Your response should consist of the records, reproduced exactly.

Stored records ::
- Opening Delimiter -

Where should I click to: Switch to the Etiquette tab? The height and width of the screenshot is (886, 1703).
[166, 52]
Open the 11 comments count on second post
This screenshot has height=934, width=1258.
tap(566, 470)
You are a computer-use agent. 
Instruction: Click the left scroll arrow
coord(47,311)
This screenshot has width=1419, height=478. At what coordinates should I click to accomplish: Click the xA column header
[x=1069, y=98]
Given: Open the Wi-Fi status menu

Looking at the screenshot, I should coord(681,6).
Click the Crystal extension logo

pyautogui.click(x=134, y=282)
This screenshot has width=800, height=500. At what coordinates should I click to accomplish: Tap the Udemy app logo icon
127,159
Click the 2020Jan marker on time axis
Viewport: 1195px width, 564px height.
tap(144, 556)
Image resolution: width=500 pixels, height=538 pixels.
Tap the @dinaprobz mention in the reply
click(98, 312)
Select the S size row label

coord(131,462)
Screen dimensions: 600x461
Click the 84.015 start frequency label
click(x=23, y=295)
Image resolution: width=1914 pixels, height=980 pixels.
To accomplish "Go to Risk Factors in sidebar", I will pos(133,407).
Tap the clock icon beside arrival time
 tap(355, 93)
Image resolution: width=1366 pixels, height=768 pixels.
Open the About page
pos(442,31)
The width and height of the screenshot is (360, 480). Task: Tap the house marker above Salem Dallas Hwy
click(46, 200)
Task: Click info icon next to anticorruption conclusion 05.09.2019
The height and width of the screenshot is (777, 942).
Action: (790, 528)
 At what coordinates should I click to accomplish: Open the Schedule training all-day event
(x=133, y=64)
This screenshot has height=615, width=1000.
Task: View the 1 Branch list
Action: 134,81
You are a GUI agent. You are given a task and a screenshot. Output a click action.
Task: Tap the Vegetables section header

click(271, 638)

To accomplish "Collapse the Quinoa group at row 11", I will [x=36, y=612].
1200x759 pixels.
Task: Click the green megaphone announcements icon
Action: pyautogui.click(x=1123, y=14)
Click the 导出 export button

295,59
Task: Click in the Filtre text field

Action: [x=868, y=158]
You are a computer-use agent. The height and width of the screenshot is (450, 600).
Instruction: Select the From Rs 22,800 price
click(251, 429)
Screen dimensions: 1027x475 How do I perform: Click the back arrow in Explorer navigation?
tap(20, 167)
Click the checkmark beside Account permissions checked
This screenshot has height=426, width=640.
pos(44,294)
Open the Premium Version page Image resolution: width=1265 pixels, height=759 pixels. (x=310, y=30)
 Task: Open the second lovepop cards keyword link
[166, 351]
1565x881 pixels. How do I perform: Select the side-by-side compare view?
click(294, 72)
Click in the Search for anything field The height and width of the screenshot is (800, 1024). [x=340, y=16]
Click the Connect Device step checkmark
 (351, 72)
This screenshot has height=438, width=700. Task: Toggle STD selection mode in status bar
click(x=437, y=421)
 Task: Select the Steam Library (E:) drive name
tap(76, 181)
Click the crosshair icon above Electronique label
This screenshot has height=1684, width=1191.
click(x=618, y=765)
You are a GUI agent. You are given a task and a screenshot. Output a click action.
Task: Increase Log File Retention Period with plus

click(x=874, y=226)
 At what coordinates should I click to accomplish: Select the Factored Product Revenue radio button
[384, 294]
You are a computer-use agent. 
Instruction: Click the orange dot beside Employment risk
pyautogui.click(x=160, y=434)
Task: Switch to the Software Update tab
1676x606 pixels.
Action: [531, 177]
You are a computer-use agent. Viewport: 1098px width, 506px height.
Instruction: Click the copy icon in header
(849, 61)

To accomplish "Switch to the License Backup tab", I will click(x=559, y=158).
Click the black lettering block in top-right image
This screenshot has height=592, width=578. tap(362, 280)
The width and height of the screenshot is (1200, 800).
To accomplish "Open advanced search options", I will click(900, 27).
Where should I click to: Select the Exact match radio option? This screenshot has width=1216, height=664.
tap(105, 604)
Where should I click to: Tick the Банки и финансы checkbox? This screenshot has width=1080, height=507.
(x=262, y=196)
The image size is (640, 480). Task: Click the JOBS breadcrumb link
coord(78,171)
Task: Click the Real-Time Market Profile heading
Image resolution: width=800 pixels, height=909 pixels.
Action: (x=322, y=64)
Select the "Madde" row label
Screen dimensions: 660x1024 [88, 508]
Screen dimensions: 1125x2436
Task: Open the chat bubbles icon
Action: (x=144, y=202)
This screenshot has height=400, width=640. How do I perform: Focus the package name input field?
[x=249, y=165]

- Closing Delimiter -

Response to this task ::
Where should I click to: Switch to the Etiquette tab? The height and width of the screenshot is (886, 1703).
[166, 52]
Open the 11 comments count on second post
This screenshot has height=934, width=1258.
tap(566, 470)
You are a computer-use agent. 
Instruction: Click the left scroll arrow
coord(47,311)
This screenshot has width=1419, height=478. At what coordinates should I click to accomplish: Click the xA column header
[x=1069, y=98]
Given: Open the Wi-Fi status menu

Looking at the screenshot, I should coord(681,6).
Click the Crystal extension logo

pyautogui.click(x=134, y=282)
This screenshot has width=800, height=500. At what coordinates should I click to accomplish: Tap the Udemy app logo icon
127,159
Click the 2020Jan marker on time axis
Viewport: 1195px width, 564px height.
tap(144, 556)
Image resolution: width=500 pixels, height=538 pixels.
Tap the @dinaprobz mention in the reply
click(98, 312)
Select the S size row label

coord(131,462)
Screen dimensions: 600x461
Click the 84.015 start frequency label
click(x=23, y=295)
Image resolution: width=1914 pixels, height=980 pixels.
To accomplish "Go to Risk Factors in sidebar", I will pos(133,407).
Tap the clock icon beside arrival time
 tap(355, 93)
Image resolution: width=1366 pixels, height=768 pixels.
Open the About page
pos(442,31)
The width and height of the screenshot is (360, 480). Task: Tap the house marker above Salem Dallas Hwy
click(46, 200)
Task: Click info icon next to anticorruption conclusion 05.09.2019
The height and width of the screenshot is (777, 942).
Action: (790, 528)
 At what coordinates should I click to accomplish: Open the Schedule training all-day event
(x=133, y=64)
This screenshot has height=615, width=1000.
Task: View the 1 Branch list
Action: 134,81
You are a GUI agent. You are given a task and a screenshot. Output a click action.
Task: Tap the Vegetables section header

click(271, 638)

To accomplish "Collapse the Quinoa group at row 11", I will [x=36, y=612].
1200x759 pixels.
Task: Click the green megaphone announcements icon
Action: pyautogui.click(x=1123, y=14)
Click the 导出 export button

295,59
Task: Click in the Filtre text field

Action: [x=868, y=158]
You are a computer-use agent. The height and width of the screenshot is (450, 600).
Instruction: Select the From Rs 22,800 price
click(251, 429)
Screen dimensions: 1027x475 How do I perform: Click the back arrow in Explorer navigation?
tap(20, 167)
Click the checkmark beside Account permissions checked
This screenshot has height=426, width=640.
pos(44,294)
Open the Premium Version page Image resolution: width=1265 pixels, height=759 pixels. (x=310, y=30)
 Task: Open the second lovepop cards keyword link
[166, 351]
1565x881 pixels. How do I perform: Select the side-by-side compare view?
click(294, 72)
Click in the Search for anything field The height and width of the screenshot is (800, 1024). [x=340, y=16]
Click the Connect Device step checkmark
 (351, 72)
This screenshot has height=438, width=700. Task: Toggle STD selection mode in status bar
click(x=437, y=421)
 Task: Select the Steam Library (E:) drive name
tap(76, 181)
Click the crosshair icon above Electronique label
This screenshot has height=1684, width=1191.
click(x=618, y=765)
You are a GUI agent. You are given a task and a screenshot. Output a click action.
Task: Increase Log File Retention Period with plus

click(x=874, y=226)
 At what coordinates should I click to accomplish: Select the Factored Product Revenue radio button
[384, 294]
You are a computer-use agent. 
Instruction: Click the orange dot beside Employment risk
pyautogui.click(x=160, y=434)
Task: Switch to the Software Update tab
1676x606 pixels.
Action: [531, 177]
You are a computer-use agent. Viewport: 1098px width, 506px height.
Instruction: Click the copy icon in header
(849, 61)

To accomplish "Switch to the License Backup tab", I will click(x=559, y=158).
Click the black lettering block in top-right image
This screenshot has height=592, width=578. tap(362, 280)
The width and height of the screenshot is (1200, 800).
To accomplish "Open advanced search options", I will click(900, 27).
Where should I click to: Select the Exact match radio option? This screenshot has width=1216, height=664.
tap(105, 604)
Where should I click to: Tick the Банки и финансы checkbox? This screenshot has width=1080, height=507.
(x=262, y=196)
The image size is (640, 480). Task: Click the JOBS breadcrumb link
coord(78,171)
Task: Click the Real-Time Market Profile heading
Image resolution: width=800 pixels, height=909 pixels.
Action: (x=322, y=64)
Select the "Madde" row label
Screen dimensions: 660x1024 [88, 508]
Screen dimensions: 1125x2436
Task: Open the chat bubbles icon
Action: (x=144, y=202)
This screenshot has height=400, width=640. How do I perform: Focus the package name input field?
[x=249, y=165]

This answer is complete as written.